ファン・フェルナンデス諸島で唯一人が住むロビンソン・クルーソー島のカンバーランド湾に位置し、ロビンソン・クルーソー島の全人口の598人(2002年)がサン・ファン・バウティスタの集落地に住んでいる。

チリで最も孤立した集落地の一つだがインフラも整い、宿泊施設は少ないがゲストハウスもあり、携帯電話が利用でき、衛星テレビなども利用でき、自動車も通れる舗装した道路や港にはチリ海軍の軍艦も停泊出来る。

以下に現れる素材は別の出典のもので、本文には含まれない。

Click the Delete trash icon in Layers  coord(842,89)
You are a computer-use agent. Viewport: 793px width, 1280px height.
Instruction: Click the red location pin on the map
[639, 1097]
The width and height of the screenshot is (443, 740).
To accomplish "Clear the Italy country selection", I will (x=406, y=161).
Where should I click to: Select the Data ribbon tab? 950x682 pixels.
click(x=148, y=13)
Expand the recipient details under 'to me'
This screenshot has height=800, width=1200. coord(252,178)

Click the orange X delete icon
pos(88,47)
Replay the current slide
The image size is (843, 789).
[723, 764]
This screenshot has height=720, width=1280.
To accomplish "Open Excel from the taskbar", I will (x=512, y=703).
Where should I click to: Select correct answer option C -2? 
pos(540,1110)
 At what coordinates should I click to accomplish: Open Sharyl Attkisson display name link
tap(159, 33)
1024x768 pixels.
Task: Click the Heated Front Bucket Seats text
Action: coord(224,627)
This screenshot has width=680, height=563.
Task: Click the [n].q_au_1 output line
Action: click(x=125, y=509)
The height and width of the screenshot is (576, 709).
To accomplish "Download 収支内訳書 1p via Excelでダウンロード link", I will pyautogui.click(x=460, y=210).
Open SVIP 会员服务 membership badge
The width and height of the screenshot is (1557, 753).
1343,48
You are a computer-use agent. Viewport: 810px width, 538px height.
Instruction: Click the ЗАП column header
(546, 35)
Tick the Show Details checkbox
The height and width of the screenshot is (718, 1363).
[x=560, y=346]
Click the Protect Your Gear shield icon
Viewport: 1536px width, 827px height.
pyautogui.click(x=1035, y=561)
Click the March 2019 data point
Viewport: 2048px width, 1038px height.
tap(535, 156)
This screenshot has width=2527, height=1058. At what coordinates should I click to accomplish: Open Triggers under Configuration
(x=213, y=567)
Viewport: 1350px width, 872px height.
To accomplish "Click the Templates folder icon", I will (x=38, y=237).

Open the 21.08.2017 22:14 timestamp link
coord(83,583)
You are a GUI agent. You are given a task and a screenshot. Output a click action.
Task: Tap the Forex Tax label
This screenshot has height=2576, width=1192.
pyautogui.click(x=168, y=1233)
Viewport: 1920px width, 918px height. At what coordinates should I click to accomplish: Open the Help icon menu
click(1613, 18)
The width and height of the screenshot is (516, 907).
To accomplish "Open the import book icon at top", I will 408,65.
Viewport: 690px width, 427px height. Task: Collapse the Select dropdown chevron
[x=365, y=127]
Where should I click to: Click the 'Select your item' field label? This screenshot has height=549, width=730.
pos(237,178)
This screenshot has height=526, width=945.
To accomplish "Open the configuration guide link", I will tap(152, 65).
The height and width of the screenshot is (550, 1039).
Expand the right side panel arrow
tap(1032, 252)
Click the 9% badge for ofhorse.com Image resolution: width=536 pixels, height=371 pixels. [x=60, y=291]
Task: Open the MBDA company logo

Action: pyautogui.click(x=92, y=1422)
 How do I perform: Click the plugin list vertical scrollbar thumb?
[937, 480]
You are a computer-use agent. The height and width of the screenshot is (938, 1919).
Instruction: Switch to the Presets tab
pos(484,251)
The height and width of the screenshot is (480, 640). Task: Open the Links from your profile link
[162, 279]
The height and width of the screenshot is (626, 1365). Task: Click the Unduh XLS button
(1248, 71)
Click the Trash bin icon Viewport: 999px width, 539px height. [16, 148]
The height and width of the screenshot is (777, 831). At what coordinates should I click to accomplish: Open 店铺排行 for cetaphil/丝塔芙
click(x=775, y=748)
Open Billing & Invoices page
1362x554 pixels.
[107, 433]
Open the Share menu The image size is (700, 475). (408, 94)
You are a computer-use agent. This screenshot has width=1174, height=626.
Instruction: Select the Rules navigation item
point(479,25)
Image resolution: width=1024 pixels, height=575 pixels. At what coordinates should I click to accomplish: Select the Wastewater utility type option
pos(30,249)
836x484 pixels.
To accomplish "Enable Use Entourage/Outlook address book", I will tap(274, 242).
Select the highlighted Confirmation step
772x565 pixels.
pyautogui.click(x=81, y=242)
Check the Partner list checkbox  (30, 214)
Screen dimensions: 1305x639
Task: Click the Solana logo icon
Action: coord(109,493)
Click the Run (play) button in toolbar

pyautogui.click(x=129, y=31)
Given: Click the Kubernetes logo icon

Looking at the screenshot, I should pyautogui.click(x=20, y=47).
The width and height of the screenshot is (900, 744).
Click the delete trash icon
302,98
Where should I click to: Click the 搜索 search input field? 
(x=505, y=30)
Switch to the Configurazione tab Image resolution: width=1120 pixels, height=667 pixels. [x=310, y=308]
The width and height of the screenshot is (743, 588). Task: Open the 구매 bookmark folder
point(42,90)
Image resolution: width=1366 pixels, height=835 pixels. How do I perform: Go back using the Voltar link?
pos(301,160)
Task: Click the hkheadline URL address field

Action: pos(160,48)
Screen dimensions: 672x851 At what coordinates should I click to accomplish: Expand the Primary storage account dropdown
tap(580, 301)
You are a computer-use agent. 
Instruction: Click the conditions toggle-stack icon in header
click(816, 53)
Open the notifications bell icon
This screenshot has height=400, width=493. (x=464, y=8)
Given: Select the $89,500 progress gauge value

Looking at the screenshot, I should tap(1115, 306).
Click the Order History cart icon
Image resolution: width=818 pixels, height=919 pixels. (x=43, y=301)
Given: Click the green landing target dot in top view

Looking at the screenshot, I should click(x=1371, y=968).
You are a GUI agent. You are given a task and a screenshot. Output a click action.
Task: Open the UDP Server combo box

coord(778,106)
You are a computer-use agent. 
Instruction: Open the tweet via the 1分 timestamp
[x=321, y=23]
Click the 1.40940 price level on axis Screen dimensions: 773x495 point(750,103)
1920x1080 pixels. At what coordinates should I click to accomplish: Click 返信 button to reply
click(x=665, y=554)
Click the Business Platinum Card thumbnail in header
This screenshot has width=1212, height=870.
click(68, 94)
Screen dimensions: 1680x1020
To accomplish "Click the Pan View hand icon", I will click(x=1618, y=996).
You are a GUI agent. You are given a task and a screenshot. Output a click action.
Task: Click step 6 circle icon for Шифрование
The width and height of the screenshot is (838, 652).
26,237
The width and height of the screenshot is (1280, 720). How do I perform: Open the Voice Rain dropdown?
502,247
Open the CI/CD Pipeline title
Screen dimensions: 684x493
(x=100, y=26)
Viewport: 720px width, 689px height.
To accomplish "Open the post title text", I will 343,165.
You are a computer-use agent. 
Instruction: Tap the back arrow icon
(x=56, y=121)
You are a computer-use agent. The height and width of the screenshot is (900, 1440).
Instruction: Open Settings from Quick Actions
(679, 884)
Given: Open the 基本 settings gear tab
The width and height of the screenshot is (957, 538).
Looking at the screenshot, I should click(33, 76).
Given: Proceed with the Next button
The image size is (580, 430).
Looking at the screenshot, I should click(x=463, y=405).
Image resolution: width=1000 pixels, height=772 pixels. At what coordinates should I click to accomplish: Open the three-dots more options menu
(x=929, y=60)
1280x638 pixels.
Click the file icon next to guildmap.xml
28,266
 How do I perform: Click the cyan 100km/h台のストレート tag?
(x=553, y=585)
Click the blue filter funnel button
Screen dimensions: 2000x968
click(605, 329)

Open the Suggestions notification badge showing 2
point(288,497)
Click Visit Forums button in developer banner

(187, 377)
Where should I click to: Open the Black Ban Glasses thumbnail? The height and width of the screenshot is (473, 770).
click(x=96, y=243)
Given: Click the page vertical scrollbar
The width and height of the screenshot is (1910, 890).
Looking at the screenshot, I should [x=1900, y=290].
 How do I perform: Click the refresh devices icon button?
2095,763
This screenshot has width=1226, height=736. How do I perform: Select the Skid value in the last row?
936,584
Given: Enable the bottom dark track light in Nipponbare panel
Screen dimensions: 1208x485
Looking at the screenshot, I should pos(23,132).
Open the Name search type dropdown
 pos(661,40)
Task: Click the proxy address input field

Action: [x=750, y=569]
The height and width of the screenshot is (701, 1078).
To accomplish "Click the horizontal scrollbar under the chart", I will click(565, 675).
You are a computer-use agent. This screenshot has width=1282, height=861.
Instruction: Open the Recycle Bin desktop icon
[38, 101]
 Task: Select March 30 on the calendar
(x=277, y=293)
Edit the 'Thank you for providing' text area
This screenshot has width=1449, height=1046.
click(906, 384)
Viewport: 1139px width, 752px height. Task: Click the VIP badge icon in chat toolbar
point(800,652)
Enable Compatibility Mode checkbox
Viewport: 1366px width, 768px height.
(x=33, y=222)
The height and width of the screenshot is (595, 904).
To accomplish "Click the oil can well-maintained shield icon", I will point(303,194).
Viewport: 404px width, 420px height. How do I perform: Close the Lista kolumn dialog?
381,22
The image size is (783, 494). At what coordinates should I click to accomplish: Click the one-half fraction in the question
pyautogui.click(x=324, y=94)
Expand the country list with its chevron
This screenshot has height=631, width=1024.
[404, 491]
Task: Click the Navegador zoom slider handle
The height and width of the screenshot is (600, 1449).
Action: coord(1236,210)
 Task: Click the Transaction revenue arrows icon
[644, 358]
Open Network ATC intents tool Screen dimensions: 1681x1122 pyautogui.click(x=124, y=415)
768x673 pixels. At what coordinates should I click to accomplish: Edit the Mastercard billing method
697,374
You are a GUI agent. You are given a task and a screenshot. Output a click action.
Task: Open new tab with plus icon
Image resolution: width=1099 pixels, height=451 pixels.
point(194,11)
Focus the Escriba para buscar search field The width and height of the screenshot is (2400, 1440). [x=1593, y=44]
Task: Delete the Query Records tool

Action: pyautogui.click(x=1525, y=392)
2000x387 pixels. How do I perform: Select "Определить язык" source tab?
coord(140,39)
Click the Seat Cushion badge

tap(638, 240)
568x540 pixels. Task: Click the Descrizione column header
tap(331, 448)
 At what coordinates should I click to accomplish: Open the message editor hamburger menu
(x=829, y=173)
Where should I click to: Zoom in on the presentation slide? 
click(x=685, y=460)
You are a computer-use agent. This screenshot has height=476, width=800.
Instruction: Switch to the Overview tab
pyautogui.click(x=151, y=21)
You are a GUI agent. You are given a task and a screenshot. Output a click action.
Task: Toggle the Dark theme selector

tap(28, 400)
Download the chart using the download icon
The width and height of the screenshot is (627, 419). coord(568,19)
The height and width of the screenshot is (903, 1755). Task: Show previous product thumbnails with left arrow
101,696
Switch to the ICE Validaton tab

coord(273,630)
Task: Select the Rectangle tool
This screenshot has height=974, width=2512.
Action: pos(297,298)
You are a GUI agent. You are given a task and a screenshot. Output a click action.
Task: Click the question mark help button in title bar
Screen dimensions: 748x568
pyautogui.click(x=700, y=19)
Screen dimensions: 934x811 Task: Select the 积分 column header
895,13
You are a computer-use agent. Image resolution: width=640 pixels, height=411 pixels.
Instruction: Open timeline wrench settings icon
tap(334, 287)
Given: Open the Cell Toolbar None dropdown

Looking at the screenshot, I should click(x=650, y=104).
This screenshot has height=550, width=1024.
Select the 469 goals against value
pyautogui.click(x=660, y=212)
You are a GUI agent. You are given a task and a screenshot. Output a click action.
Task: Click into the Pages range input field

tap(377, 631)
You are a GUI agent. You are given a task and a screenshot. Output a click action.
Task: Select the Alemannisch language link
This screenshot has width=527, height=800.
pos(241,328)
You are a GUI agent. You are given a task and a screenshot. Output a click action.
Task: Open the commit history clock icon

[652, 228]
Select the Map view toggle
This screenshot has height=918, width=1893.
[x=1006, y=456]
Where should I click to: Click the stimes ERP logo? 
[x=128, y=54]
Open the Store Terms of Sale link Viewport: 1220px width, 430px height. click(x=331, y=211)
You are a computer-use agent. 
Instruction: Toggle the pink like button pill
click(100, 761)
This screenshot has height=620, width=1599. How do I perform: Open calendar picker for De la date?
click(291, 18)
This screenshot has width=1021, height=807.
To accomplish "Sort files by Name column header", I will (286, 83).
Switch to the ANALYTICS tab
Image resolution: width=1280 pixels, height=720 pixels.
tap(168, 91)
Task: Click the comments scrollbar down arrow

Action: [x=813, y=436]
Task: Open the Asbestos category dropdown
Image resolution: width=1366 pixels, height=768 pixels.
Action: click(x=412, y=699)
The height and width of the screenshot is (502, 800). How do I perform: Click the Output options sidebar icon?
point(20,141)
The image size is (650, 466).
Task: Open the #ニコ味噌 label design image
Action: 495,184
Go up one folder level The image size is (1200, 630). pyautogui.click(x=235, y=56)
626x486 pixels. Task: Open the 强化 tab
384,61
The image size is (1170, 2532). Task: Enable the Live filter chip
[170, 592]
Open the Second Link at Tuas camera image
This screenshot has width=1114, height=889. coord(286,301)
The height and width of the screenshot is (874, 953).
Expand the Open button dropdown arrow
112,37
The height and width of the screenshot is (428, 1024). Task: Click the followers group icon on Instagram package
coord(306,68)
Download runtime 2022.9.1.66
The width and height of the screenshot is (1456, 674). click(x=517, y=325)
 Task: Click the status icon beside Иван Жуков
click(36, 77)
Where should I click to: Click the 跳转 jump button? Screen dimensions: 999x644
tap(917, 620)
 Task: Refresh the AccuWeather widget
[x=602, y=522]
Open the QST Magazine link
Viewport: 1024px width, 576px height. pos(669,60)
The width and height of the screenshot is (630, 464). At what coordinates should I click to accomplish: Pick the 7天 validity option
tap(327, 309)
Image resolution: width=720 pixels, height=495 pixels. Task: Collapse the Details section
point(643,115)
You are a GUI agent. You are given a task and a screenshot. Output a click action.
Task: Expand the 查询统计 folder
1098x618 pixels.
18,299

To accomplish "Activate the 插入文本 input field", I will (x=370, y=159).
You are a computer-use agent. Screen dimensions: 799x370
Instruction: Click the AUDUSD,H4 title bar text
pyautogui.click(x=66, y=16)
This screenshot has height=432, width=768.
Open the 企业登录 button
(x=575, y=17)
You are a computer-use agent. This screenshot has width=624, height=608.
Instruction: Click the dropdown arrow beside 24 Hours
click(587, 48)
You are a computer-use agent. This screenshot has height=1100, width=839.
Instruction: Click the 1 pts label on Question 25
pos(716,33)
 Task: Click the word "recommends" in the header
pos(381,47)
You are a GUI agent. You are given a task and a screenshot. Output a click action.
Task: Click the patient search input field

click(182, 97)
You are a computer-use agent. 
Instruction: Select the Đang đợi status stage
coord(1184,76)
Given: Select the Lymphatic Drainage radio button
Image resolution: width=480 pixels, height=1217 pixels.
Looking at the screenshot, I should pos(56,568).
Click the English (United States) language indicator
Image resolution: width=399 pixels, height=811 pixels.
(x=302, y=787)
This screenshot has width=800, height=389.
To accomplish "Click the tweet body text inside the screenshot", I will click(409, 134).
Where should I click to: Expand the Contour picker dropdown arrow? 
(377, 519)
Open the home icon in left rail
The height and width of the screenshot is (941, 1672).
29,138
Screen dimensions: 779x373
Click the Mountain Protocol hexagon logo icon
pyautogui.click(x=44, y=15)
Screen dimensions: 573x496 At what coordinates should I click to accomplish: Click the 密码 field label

1574年スペインの航海者、ファン・フェルナンデスによって諸島は発見され、スペインは1750年171人の入植者をロビンソン・クルーソー島に送りバイーア・デ・カンバーランド湾に、フェルテ・サンタバルバラ(fuerte Santa Bárbara)と言う入植地の集落が始まった。この入植者達の最初の知事であるファン・ナバロ・サンタエージャ(Juan Navarro Santaella)はこの入植地の集落の洗礼をし"サン・ファン・バウティスタ"(聖ヨハネ)とした。その後、津波で破壊などされるが再建され1779年の段階では40の家の入植を保っていた。1814年にはチリの独立運動の一つランカグアの戦いで独立運動家の亡命場所としてこのサン・ファン・バウティスタに住んでいた。

第一次世界大戦の1915年サン・ファン・バウティスタ付近の海でイギリスの軽巡洋艦がドイツの軽巡洋艦ドレスデンを沈めている。ドレスデンの生存者の乗組員はサン・ファン・バウティスタに定住した。集落から北方にドレスデンの乗組員の墓もある。